MtLOX and MsLOX spatial expression patterns and exogenous MeJA responses
Quantitative reverse transcription (qRT)-PCR was used to confirm expression levels of MtLOX and MsLOX genes in the leaves, flowers, and stems of M. truncatula and M. sativa (Fig. 5). Several genes showed organ-specific high expression levels. For example, six MtLOX genes (MtLOX7, MtLOX11, MtLOX15, MtLOX16, MtLOX20, and MtLOX24) and four MsLOX genes (MsLOX23, MsLOX87, MsLOX90, and MsLOX94) were highly expressed in the flowers, suggesting roles in reproductive growth. Two MtLOX genes (MtLOX14 and MtLOX16) and two MsLOX genes (MsLOX87 and MsLOX94) were more highly expressed in the flowers and stems than in the leaves. Two MtLOX genes (MtLOX6 and MtLOX14) were highly expressed in the stem. MtLOX9, MtLOX21, MtLOX22, MsLOX30, and MsLOX85 were more highly expressed in the leaves than in the other two tissues. Other MtLOX genes showed similar expression patterns.

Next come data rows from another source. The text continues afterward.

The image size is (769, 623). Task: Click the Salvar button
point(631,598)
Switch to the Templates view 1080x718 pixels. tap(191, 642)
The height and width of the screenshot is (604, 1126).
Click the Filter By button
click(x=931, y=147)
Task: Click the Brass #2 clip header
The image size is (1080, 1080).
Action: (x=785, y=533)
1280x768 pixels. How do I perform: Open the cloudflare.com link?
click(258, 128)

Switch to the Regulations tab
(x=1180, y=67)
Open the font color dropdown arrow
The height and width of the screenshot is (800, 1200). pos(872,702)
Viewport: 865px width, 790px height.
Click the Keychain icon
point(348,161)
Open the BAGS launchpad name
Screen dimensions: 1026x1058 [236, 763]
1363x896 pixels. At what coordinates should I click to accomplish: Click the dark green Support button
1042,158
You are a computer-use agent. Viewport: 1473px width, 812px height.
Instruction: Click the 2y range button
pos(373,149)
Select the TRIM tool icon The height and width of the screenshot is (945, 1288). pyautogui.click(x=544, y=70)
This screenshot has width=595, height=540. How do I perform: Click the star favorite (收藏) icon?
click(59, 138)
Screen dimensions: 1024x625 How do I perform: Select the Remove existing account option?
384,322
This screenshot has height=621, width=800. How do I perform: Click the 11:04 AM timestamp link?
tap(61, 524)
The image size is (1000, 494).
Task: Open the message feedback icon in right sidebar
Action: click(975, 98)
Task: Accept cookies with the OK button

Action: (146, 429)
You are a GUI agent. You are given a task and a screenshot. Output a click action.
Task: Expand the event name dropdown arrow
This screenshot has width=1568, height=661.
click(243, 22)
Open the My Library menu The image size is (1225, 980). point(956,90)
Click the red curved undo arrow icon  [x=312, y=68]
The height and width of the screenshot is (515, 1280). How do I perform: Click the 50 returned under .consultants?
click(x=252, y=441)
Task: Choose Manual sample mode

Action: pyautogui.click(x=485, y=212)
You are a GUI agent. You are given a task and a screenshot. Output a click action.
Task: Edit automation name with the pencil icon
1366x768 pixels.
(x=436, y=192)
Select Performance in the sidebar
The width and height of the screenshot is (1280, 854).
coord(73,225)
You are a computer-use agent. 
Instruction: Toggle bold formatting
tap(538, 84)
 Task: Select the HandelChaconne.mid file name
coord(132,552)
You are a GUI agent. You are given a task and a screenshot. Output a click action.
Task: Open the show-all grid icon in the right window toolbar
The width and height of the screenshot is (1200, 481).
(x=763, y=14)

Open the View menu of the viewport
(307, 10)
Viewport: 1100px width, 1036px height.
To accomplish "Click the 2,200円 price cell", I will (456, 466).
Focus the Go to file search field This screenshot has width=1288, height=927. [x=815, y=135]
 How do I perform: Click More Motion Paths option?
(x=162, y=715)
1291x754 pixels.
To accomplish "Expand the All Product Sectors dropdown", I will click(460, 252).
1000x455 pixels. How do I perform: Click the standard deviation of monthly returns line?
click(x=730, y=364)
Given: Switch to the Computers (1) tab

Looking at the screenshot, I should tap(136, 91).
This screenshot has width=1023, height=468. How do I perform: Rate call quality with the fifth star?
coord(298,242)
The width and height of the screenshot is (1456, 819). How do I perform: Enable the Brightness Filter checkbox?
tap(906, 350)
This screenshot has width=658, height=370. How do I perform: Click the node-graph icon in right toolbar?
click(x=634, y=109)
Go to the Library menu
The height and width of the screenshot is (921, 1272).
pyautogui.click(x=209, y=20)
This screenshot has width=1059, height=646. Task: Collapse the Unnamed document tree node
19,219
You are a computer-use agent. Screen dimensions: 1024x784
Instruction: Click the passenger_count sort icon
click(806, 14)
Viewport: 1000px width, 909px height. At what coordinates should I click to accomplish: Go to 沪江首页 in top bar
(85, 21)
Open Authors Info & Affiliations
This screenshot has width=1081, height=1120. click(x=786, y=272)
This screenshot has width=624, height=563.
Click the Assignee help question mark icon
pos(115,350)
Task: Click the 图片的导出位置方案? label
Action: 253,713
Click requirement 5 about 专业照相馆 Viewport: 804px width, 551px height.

JA is a product of the fatty acid synthesis pathway that is involved in plant growth and development (Albechtová, 1994). To investigate the potential roles of LOX genes in response to stress induced by exogenous MeJA treatment (200 µM), the expression levels of 18 MtLOX genes and 13 MsLOX genes were determined in MeJA-treated plants via qRT-PCR (Fig. 6). Eight MtLOX genes (MtLOX6, MtLOX9, MtLOX11, MtLOX16, MtLOX20, MtLOX21, MtLOX22, and MtLOX24) and seven MsLOX genes (MsLOX18, MsLOX23, MsLOX30, MsLOX84, MsLOX85, MsLOX90, and MsLOX94) were up-regulated at 8 h of MeJA treatment; MtLOX16, MtLOX20, MtLOX21, MtLOX22, MsLOX18, MsLOX23, MsLOX84, and MsLOX85 were statistically significantly up-regulated. Three MtLOX genes (MtLOX2, MtLOX13, and MtLOX26) and three MsLOXs (MsLOX7, MsLOX14, and MsLOX87) were down-regulated after MeJA exposure.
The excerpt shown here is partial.